(Material for the task Opens)

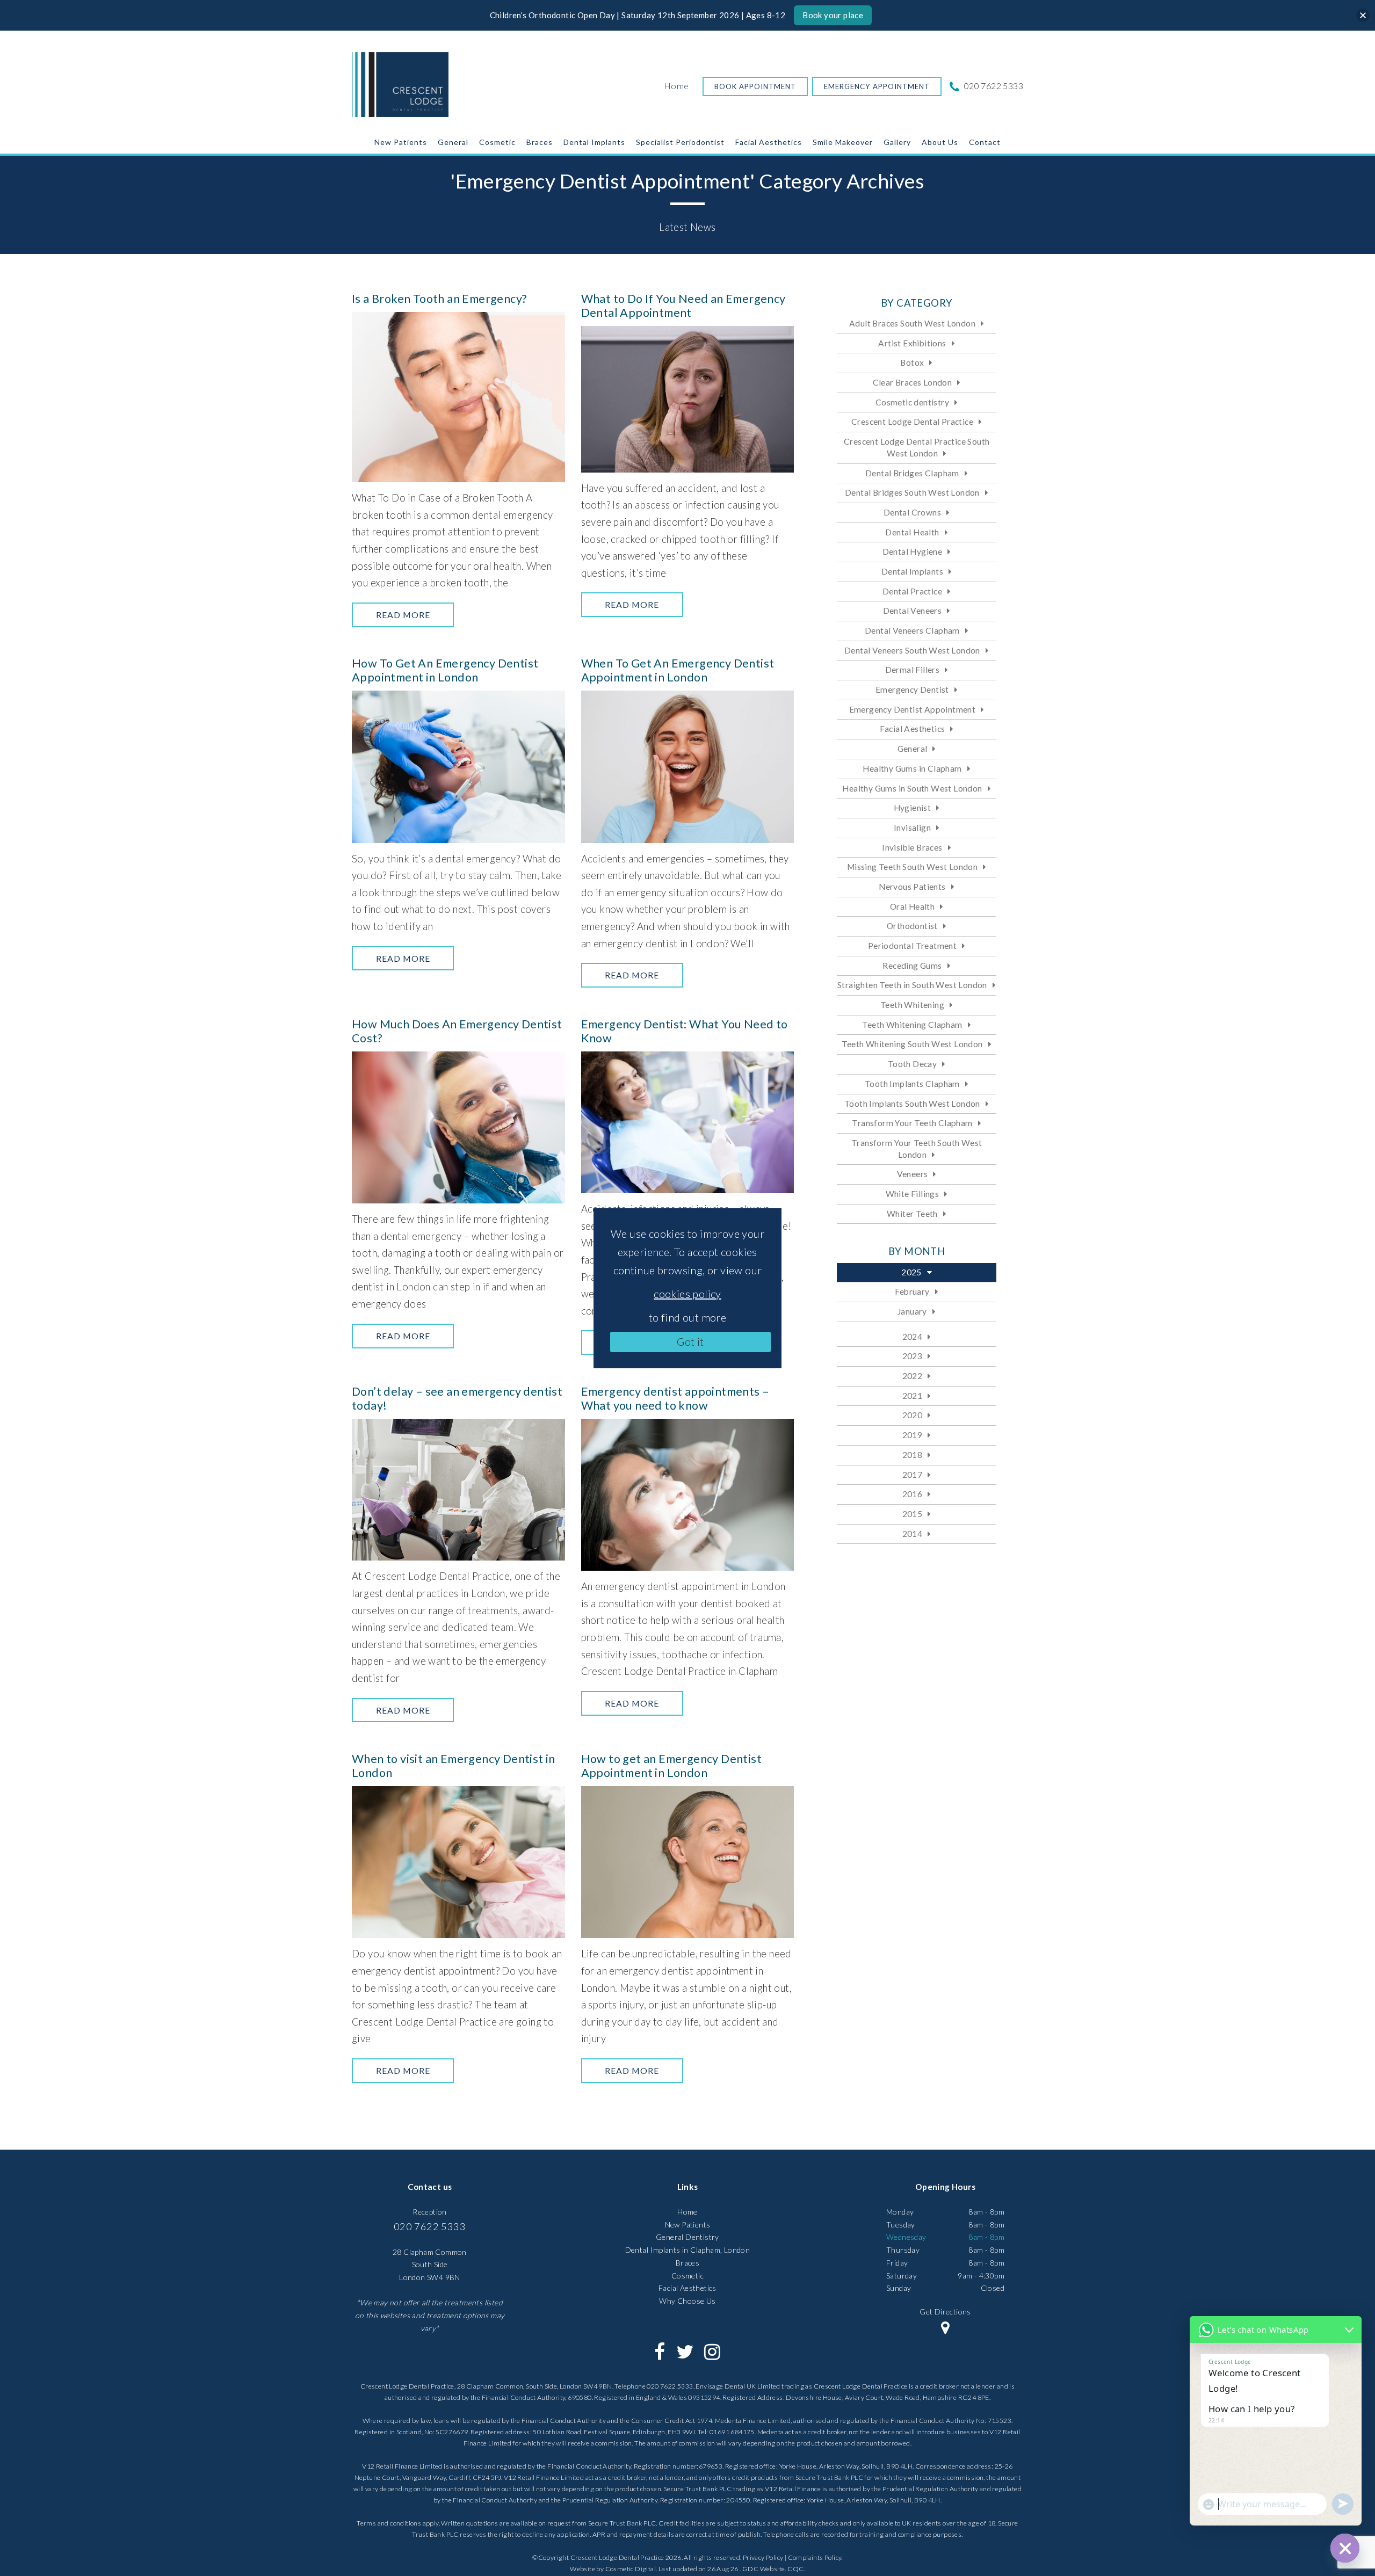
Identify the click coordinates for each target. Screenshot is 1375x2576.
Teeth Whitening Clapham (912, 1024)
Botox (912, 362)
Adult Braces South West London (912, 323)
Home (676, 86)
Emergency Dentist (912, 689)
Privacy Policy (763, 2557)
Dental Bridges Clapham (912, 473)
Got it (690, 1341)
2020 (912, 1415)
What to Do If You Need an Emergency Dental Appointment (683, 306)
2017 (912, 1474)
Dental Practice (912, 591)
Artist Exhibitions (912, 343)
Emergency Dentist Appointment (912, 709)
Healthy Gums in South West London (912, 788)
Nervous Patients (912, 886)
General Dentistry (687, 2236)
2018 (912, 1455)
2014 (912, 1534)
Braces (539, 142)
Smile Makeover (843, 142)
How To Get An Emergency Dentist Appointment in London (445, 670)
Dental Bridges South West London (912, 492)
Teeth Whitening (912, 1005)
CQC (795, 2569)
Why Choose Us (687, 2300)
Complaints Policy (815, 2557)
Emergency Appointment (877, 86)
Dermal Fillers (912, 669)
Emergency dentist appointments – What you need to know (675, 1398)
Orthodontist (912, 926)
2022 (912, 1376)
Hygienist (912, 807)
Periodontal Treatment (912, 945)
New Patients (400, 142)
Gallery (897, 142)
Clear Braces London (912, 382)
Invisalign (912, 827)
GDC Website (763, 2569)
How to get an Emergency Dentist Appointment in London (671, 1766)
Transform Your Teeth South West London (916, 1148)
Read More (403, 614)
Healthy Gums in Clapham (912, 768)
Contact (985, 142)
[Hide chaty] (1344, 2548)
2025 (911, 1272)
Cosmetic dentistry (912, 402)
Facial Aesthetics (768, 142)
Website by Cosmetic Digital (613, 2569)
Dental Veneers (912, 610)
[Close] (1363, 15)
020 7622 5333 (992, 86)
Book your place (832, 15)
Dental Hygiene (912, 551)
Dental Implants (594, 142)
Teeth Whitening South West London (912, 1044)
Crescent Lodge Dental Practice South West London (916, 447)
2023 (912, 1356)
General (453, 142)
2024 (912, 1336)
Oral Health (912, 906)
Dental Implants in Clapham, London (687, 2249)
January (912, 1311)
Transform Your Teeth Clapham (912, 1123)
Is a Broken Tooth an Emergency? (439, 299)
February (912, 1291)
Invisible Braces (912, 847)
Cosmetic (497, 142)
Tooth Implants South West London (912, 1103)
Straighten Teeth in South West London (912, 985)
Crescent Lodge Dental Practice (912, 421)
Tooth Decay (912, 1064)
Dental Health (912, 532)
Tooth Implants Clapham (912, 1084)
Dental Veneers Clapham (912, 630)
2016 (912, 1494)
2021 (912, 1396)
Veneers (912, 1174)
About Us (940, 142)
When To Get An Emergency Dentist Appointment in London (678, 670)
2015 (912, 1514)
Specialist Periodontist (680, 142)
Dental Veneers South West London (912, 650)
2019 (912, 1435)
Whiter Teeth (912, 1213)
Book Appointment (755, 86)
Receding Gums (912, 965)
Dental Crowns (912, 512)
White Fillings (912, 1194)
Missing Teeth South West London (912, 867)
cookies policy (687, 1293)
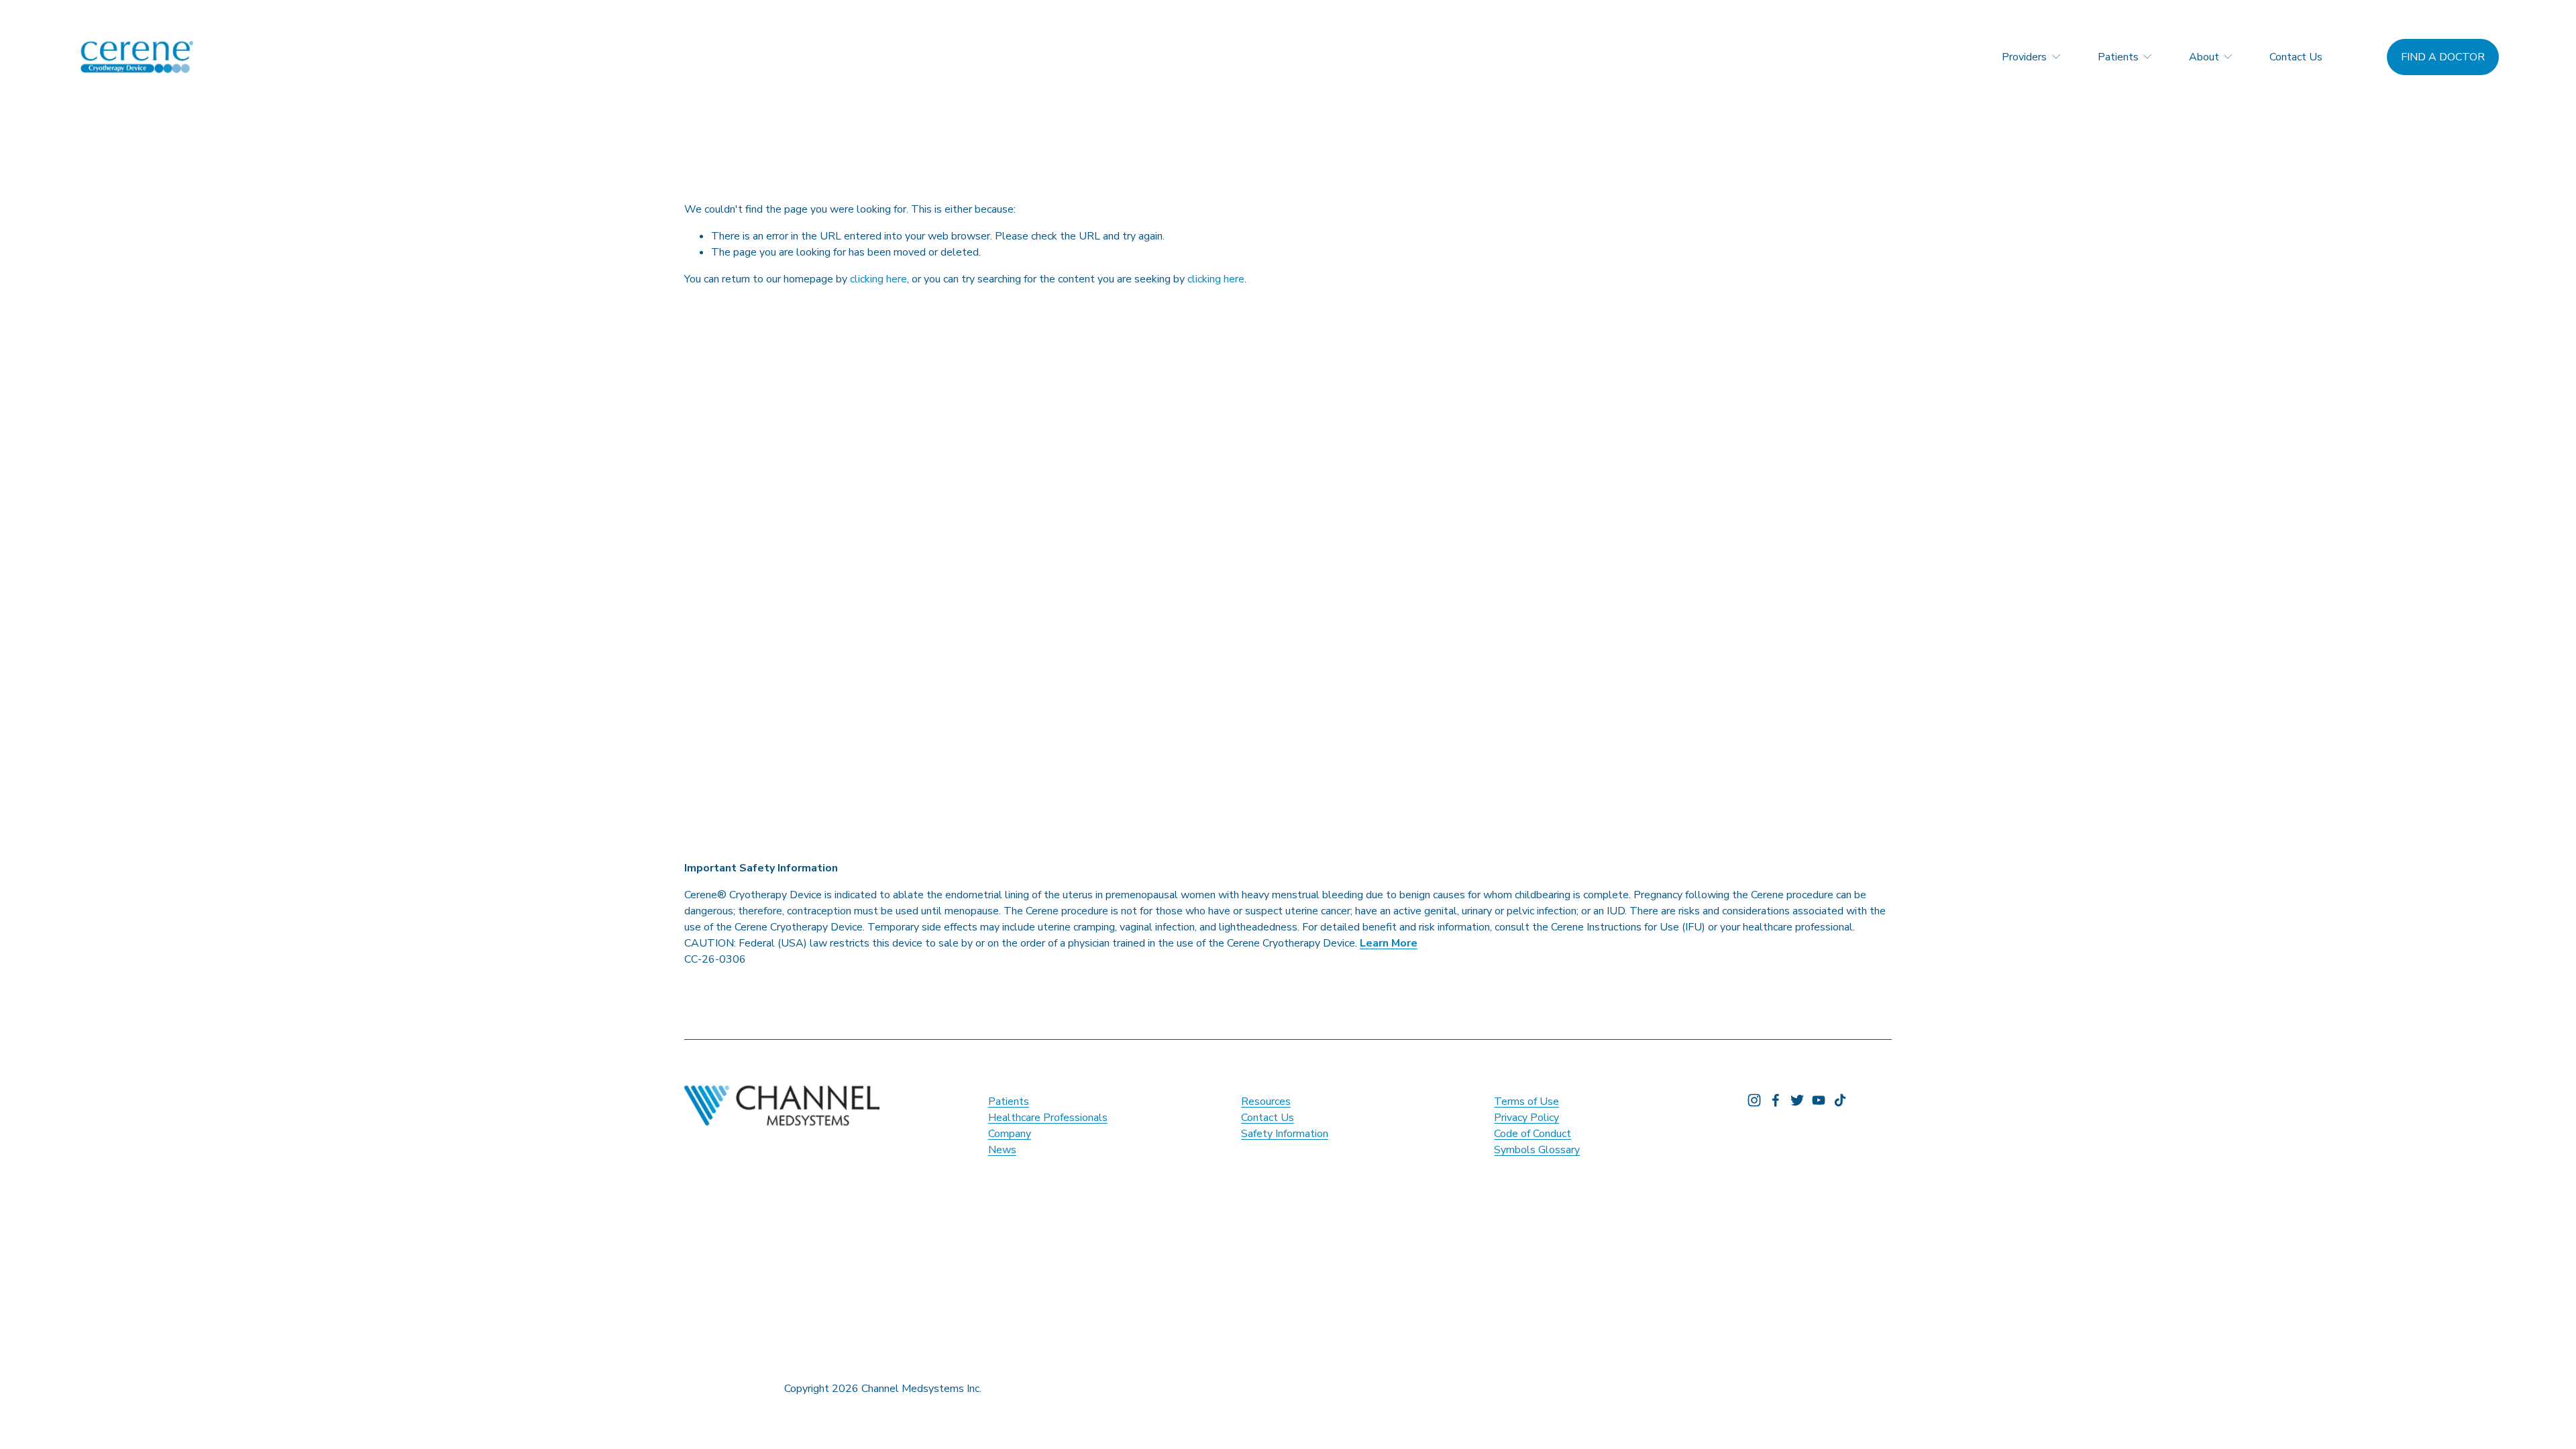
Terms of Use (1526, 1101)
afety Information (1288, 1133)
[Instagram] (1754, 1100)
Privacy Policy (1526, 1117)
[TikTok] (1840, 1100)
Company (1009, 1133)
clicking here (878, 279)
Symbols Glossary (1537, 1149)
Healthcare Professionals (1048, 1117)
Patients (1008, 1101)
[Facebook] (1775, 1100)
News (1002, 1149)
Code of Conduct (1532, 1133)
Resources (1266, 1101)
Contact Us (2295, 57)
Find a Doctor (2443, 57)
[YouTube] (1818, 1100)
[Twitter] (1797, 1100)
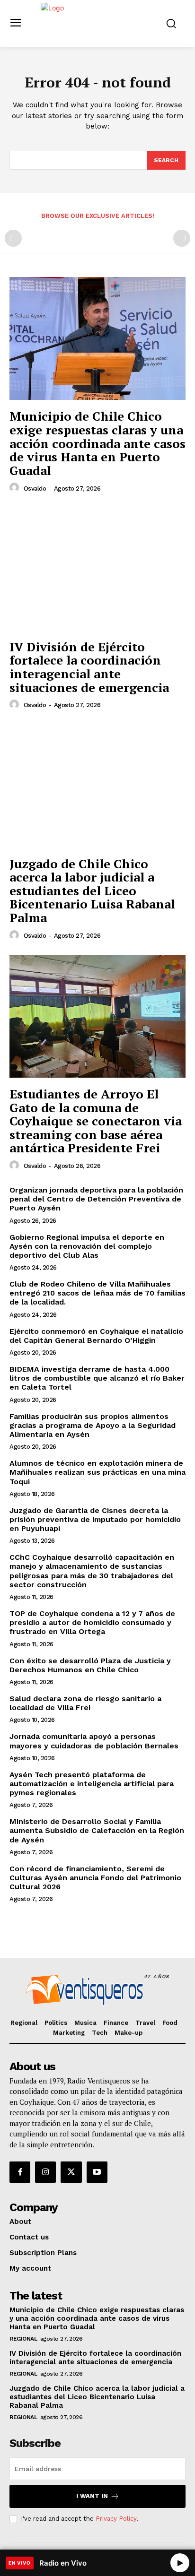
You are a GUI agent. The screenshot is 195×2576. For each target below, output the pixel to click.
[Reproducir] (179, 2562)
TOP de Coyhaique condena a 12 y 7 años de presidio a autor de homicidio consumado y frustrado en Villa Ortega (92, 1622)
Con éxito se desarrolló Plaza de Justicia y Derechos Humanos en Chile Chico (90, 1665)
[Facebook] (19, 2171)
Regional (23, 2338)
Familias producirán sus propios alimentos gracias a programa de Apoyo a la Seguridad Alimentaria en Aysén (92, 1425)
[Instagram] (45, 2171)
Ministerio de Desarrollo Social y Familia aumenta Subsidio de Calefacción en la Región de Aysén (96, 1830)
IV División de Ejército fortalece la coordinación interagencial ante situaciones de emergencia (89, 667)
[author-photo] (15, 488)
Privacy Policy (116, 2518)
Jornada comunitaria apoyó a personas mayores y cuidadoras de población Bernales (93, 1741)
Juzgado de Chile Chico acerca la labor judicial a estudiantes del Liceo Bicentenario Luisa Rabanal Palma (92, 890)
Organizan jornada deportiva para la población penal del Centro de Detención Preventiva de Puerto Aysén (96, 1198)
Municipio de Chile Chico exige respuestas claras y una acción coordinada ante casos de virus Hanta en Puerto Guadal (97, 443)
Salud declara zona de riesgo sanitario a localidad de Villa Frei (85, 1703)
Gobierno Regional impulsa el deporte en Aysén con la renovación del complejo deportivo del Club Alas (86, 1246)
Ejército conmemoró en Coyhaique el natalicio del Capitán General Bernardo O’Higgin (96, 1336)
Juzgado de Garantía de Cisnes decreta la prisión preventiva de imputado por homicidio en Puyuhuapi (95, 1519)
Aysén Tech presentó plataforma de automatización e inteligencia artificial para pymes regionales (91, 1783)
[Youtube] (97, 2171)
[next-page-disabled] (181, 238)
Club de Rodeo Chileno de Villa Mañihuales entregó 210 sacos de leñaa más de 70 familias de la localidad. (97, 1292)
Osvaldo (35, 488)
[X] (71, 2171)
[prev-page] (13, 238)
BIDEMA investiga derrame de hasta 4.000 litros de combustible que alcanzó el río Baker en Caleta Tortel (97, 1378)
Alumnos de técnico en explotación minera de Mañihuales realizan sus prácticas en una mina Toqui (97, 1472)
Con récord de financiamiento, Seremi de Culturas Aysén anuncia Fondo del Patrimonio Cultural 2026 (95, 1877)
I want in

(Material for the task Closes)

What you are asked to do
Please find the lines in the data that contain the word "Ejército" and copy them.

Result of this exercise
IV División de Ejército fortalece la coordinación interagencial ante situaciones de emergencia (89, 667)
Ejército conmemoró en Coyhaique el natalicio del Capitán General Bernardo O’Higgin (96, 1336)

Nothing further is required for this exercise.